In August 2014, PPFAS invested nearly Rs. 20 crore in scooping up 3.46 lakhs shares of UPS. It constitutes 4.30% of the AUM.
The question as to why PPFAS prefers foreign stocks while the rest of the World prefers Indian stocks has been discussed here. You can read Parag Parikh’s rationale for the fascination with foreign stocks.
The question as to why UPS and not market leader Federal Express (FedEx) is not difficult to answer. UPS reported poor Quarterly results and was the victim of a savage sell-off. Parag Parikh probably dived into the stock at that time, seeing deep value in it.
The other interesting aspect is that while Parag Parikh declares that he buys stocks for the long-term (5 years), he is not averse to changing his mind in the short-term and dumping the stock. British American Tobacco (BAT) Plc, a favourite amongst value investors, is a victim of this mind-change and finds itself in the dog-house. All Rs. 17 crore worth of its stock were dumped unceremoniously. I am not sure what has changed about BAT in the short-term that warranted this drastic action. Like VST, it has also prospered over the years over the sticky demand for tobacco and sports an attractive dividend yield, despite the well-known risk factors of Government’s regulatory action.
Another stock that found itself on the chopping block is J&K Bank. After the scandal relating to its unreported NPAs, one would do well to distance oneself from the stock. Also, the tragic floods in J&K means that NPAs will soar and growth prospects will be subdued. However, here again, PPFAS has gone the halfway house and pared its holdings by about half instead of dumping the entire holding.
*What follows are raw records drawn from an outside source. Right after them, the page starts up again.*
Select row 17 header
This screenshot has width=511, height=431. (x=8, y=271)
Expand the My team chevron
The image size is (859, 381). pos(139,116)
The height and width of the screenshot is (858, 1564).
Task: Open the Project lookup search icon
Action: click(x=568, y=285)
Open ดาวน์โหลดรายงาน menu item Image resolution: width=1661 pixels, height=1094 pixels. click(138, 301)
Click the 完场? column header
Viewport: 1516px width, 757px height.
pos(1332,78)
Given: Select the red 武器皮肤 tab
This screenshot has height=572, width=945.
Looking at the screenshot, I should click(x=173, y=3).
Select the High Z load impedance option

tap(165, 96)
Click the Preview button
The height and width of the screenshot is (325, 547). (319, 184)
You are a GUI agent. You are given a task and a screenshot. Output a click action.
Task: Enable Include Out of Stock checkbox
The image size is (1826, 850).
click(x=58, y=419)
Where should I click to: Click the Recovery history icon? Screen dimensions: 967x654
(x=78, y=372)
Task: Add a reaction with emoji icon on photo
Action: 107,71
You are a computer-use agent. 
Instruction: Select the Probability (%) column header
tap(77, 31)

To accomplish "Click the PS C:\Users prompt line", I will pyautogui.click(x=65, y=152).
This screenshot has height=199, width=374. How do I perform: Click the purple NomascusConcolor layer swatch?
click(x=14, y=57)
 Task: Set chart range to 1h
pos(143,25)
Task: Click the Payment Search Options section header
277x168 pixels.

Another stock that could soon find itself on the chopping block soon is United Spirits. This stock was bought as a short-term punt to take advantage of the buy-back but has become an “investment” when that failed. It stands out like a sore thumb in a “value” portfolio with its “expensive” valuations. Worse, the company has become a BIFR case (technically) as its net worth has eroded by half owing to the massive write-off of Rs. 4359 crore for Whyte & Mackay. The stock has lost 17% in 3M. Of course, United Spirits does have its supporters. ICICI-Direct has put a buy on the stock on the basis that “With Diageo at the helm, USL will go through a significant transformation and shift from volume to value growth at a more rapid pace. Also, its strategy of premiumisation and de-leveraging of the balance sheet remains firmly in place”.
The other surprising aspect is that the PPFAS Mutual Fund has underperformed the CNX 500 (50.40% vs. 52.32%) on a 1 year basis though it has outperformed the Nifty (45.37%) and the Sensex (43.06%). If you look at the returns since inception, then the Fund has outperformed all Indices.